Coroner’s report prompts river safety reminder  

1st July 2021|2 min


The release of the coroner’s findings into a Hawke’s Bay river crossing tragedy is a timely reminder for trampers to refresh their knowledge on how to identify an unsafe river, says NZ Mountain Safety Council (MSC). 

River crossings are the second highest cause of tramper fatalities in New Zealand. Since 2007, there have been 21 river crossing fatalities. Of these, 14 were related to tramping, six were hunters and one was related to trail running.

This week Coroner JP Ryan released his findings into the tragic death of Edward Hearnshaw.  

Hearnshaw, 43, of Wellington, and his friend, Geoff Simmons, were tramping in the Ruahine Forest Park on Queen's Birthday weekend last year when they were swept down the river in an attempted river crossing. 

Simmons was able to self-rescue, however Hearnshaw was not.  

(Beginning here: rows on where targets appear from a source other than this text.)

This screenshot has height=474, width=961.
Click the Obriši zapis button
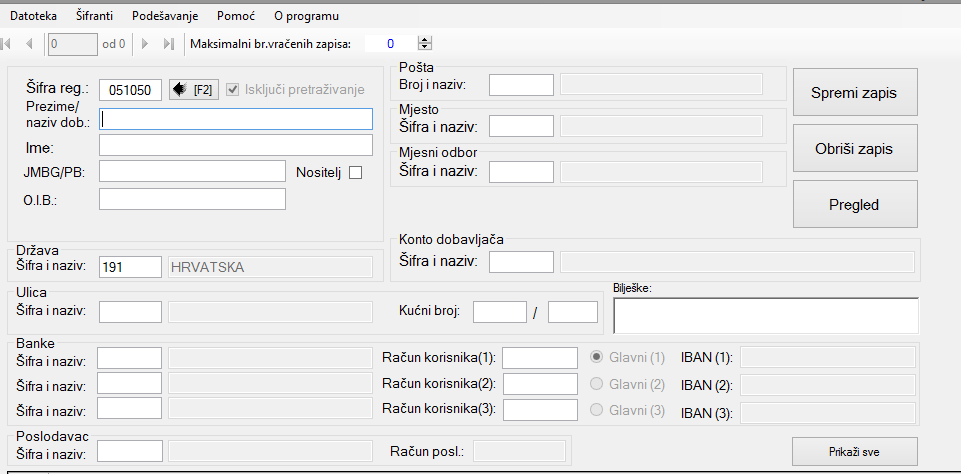click(854, 149)
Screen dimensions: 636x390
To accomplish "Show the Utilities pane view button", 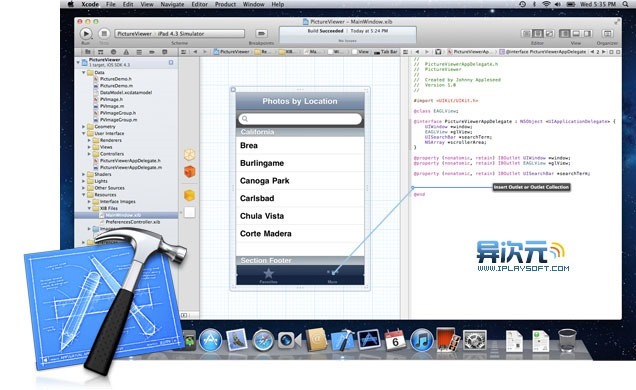I will coord(587,34).
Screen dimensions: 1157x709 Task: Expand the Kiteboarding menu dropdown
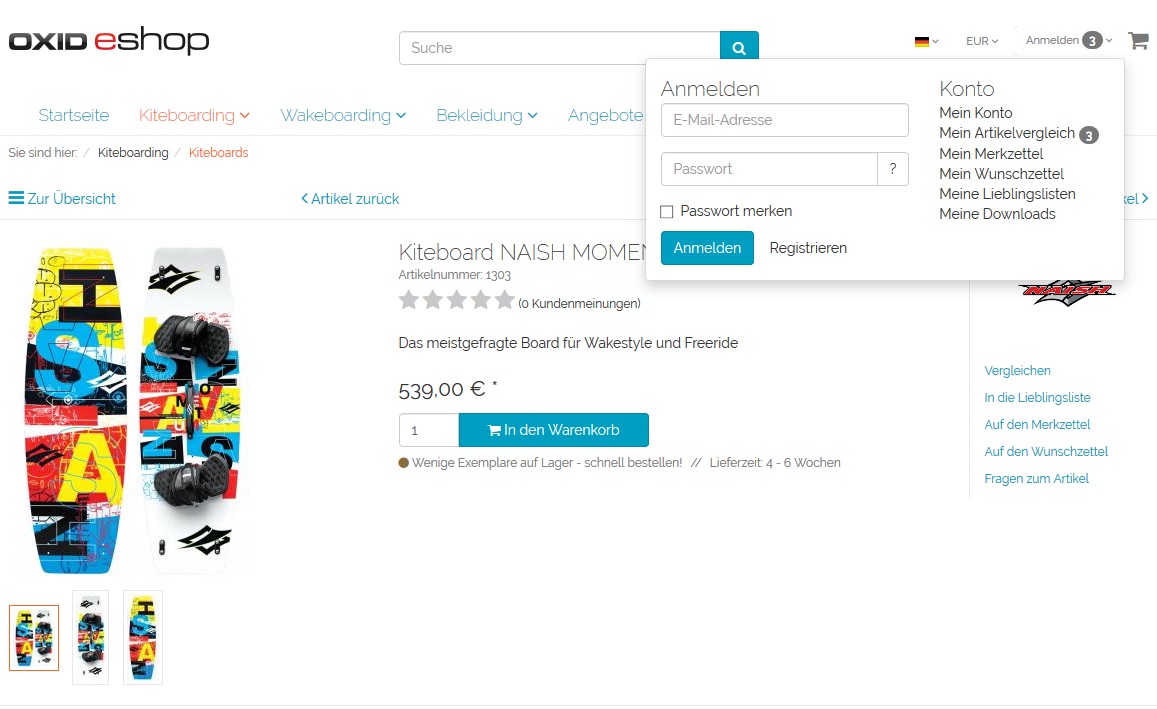(x=194, y=116)
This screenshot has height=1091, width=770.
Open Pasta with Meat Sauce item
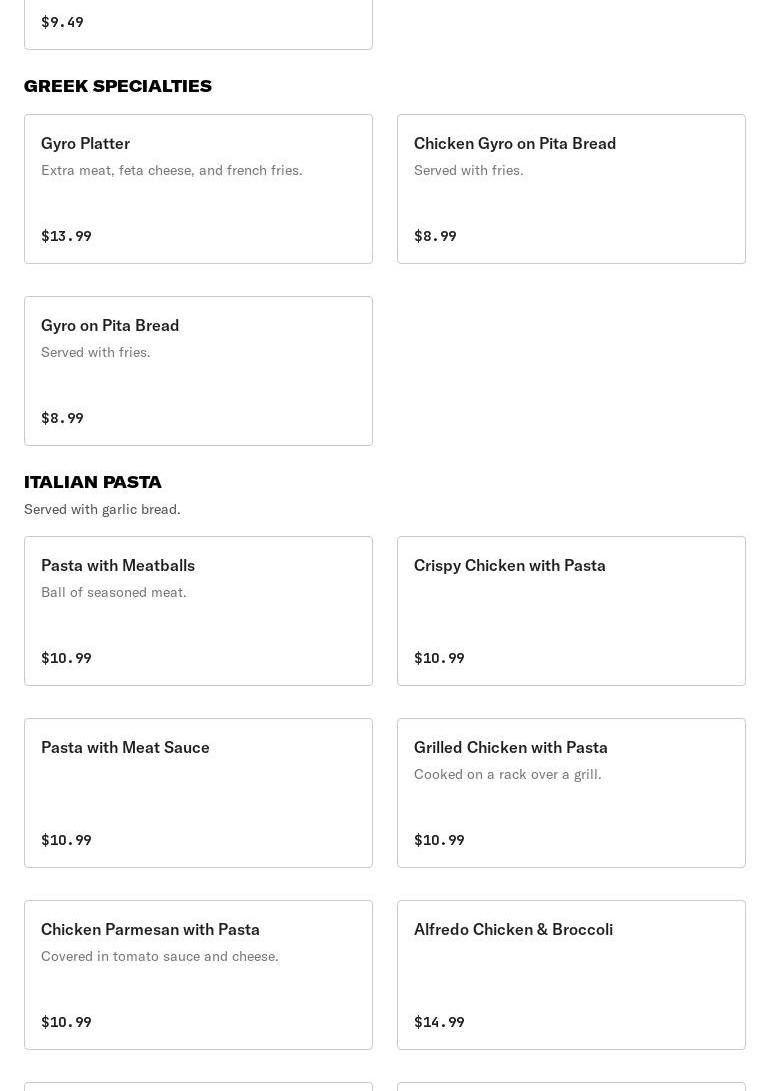point(198,793)
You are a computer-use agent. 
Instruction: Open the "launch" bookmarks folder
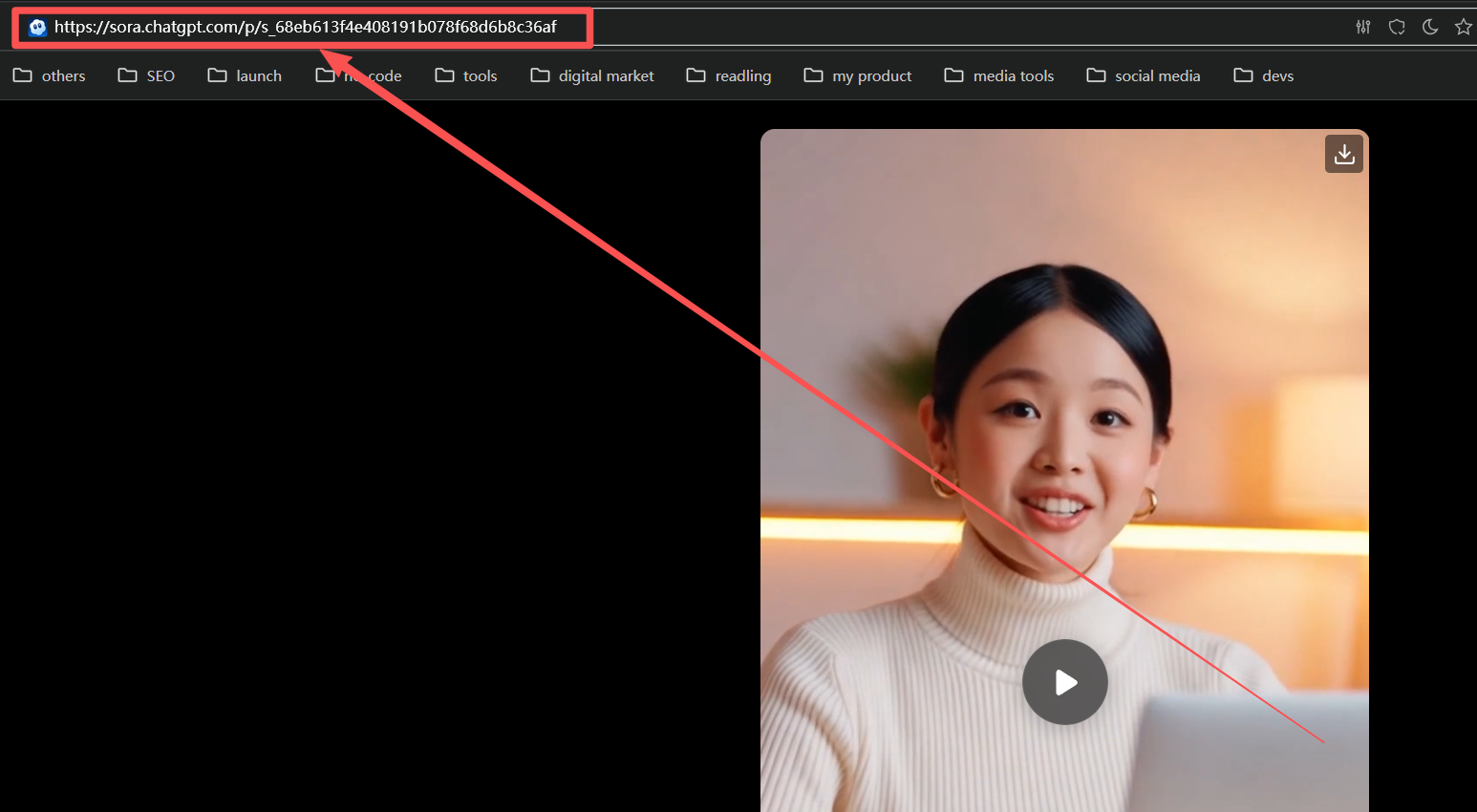click(x=245, y=75)
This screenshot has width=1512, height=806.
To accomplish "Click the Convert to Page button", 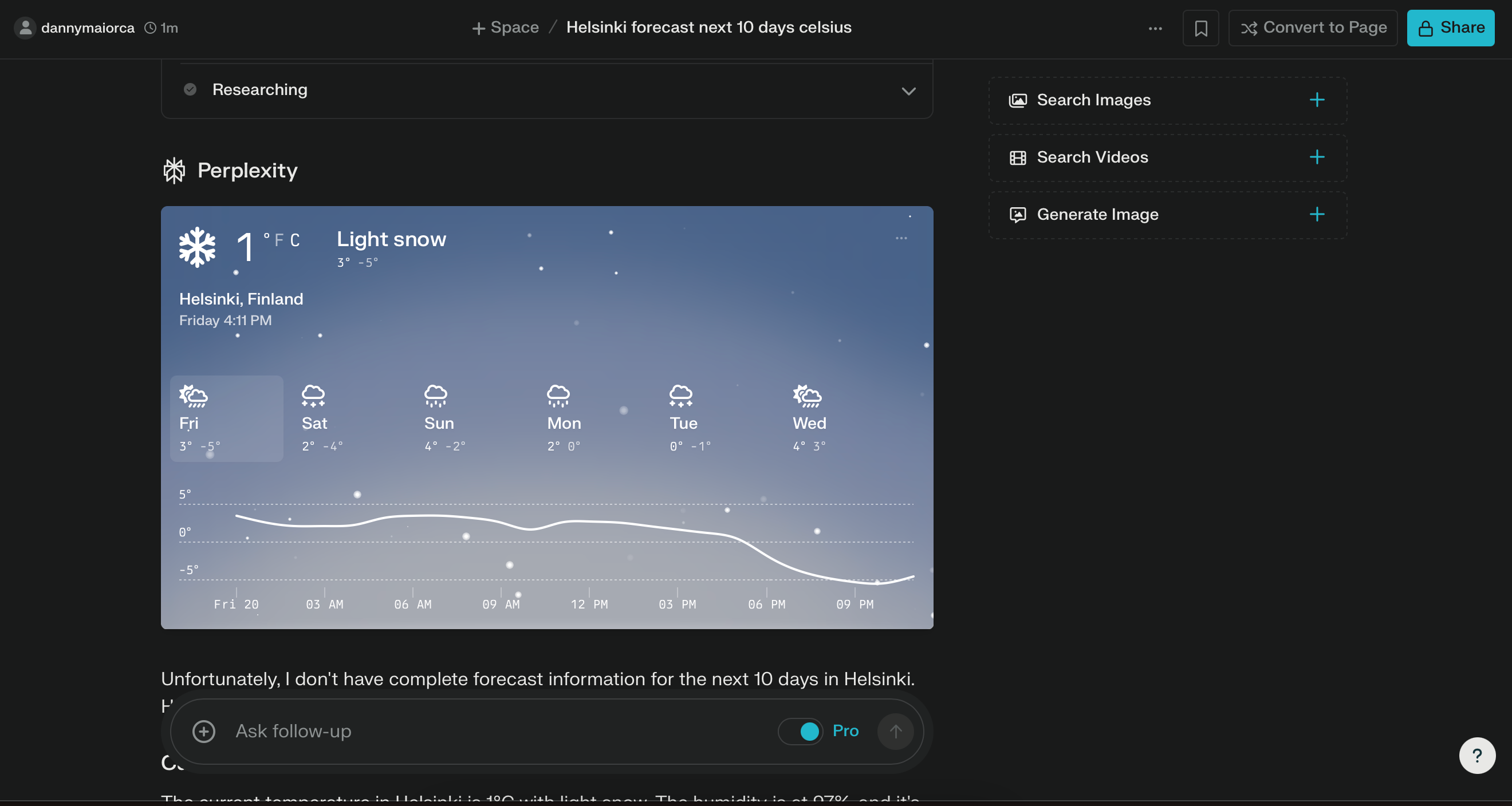I will tap(1313, 28).
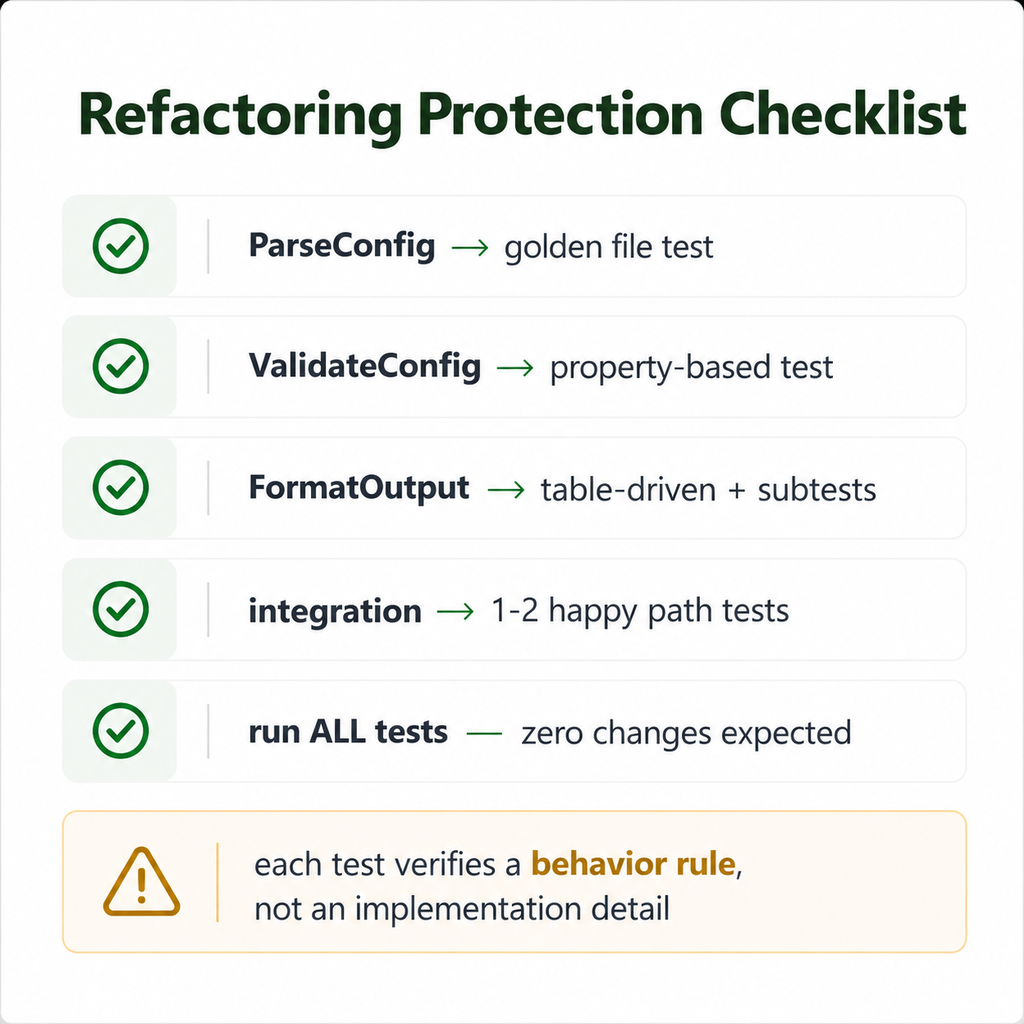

The pair were on their way back to the carpark after tramping in the Ruahine Ranges over the long weekend. 

However, they were unable to cross the Makaroro River at the original crossing point as the water level had risen due to significant rain overnight and so they attempted a crossing further upstream at a different location, the coroner’s report states. 

MSC Chief Executive Mike Daisley says unfortunately, this tragedy highlights the dangers that can be involved when crossing rivers. 

“If in doubt, always stay out, even if the river looks low enough to cross. Don’t underestimate what it might be like once you’ve entered.” 

Daisley says it is much safer to spend a night on the riverbank waiting for the river level to drop than it is to attempt a crossing.  

When it comes to any river crossing MSC advises people to stop before they cross, take the time to assess the river and determine if it’s safe to attempt a crossing. 

“All flooded rivers are unsafe. Once you’ve lost control in a flooded, fast-moving river, you’ve lost your ability to control the situation and self-rescues can be extremely difficult to achieve,” he says.  

Daisley stresses the importance of looking for signs that a river is unsafe, which are: 

  • Water moving faster than normal walking pace. 
  • Discoloured, cloudy, or surging water. 
  • Visible debris in the river such as tree branches. 
  • The sound of rolling boulders on the riverbed. 

MSC has many free resources to help people assess whether a river is safe to cross and how to do so safely. 

MSC extends its condolences to Edward’s family, friends and colleagues. 

Caption: River level can change dramatically over 24hours as pictured.